- _RECORDS SHOWN_:

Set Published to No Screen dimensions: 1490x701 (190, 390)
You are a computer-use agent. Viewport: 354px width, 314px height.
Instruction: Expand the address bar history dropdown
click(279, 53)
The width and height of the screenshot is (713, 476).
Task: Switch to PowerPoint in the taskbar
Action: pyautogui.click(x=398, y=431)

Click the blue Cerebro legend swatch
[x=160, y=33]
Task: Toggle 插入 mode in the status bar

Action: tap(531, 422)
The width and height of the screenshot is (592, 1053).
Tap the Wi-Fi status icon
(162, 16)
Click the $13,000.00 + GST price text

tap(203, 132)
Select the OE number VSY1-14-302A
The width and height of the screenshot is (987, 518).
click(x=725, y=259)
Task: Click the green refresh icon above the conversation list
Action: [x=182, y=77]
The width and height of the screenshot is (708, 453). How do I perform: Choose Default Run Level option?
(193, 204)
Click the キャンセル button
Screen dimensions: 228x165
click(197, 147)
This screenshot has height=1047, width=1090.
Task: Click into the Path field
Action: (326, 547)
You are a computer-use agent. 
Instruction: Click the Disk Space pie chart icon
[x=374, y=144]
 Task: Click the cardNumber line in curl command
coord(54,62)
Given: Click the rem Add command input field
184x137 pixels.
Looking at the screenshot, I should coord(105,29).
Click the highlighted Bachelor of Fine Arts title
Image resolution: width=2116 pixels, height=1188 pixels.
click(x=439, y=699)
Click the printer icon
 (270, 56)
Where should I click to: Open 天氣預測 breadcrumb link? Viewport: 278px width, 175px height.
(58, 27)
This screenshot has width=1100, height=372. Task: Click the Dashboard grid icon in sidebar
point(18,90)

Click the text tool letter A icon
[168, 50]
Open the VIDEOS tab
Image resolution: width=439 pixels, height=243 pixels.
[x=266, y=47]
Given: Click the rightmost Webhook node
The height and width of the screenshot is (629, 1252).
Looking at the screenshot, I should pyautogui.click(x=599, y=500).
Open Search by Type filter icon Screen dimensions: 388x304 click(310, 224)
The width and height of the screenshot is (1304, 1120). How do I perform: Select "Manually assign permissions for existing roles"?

- _EXERCISE DESCRIPTION_: Provide the number of lines above that include the string "Given", with no other words.

- _TASK OUTPUT_: 2